#### SOURCE:

The second main difference is that whereas DoT simply sends DNS queries over a TLS connection, DoH is essentially DNS-over-HTTP-over-TLS, resulting in its own mime Media Type of application/dns-message and significant added complexity. By mixing DoH in with existing protocols, it means that every DNS request and response goes through an HTTPS stack. For embedded applications this is a nightmare scenario, but it is also incompatible with nearly every piece of existing security hardware out there.

DoT has the other advantage that it’s already implemented and has been in use for far longer than DoH, with many parties, including Cloudflare, Google, some national ISPs and standard DNS server software like BIND supporting DoT out of the box. On Android Pie (version 9, for those keeping track) and later, DNS over TLS will be used by default if the selected DNS resolver supports DoT.

Why switch up to DoH just as DoT is finally gaining traction? By having rogue apps like Firefox circumvent the system’s DoT-based DNS and use its own DNS resolver over DoH instead, this makes for a highly opaque security situation. That DNS resolving would move into individual applications, as we see happening now, seems like a massive step backwards. Do you know which DNS resolver each application uses? If it mixes in with TCP port 443 traffic, how would you even know?

#### DATA LINES:
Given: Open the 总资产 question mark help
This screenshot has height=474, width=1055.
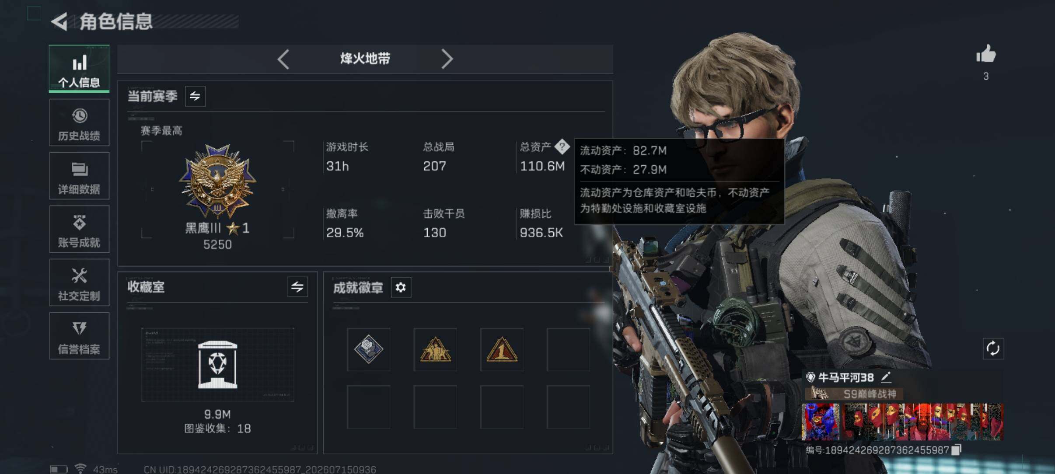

#### WRITTEN TASK:
Please return, word for word, the part of the DNS passage starting at "The second main" and ending at "resolver supports DoT.".

#### RESULT OF THE TASK:
The second main difference is that whereas DoT simply sends DNS queries over a TLS connection, DoH is essentially DNS-over-HTTP-over-TLS, resulting in its own mime Media Type of application/dns-message and significant added complexity. By mixing DoH in with existing protocols, it means that every DNS request and response goes through an HTTPS stack. For embedded applications this is a nightmare scenario, but it is also incompatible with nearly every piece of existing security hardware out there.

DoT has the other advantage that it’s already implemented and has been in use for far longer than DoH, with many parties, including Cloudflare, Google, some national ISPs and standard DNS server software like BIND supporting DoT out of the box. On Android Pie (version 9, for those keeping track) and later, DNS over TLS will be used by default if the selected DNS resolver supports DoT.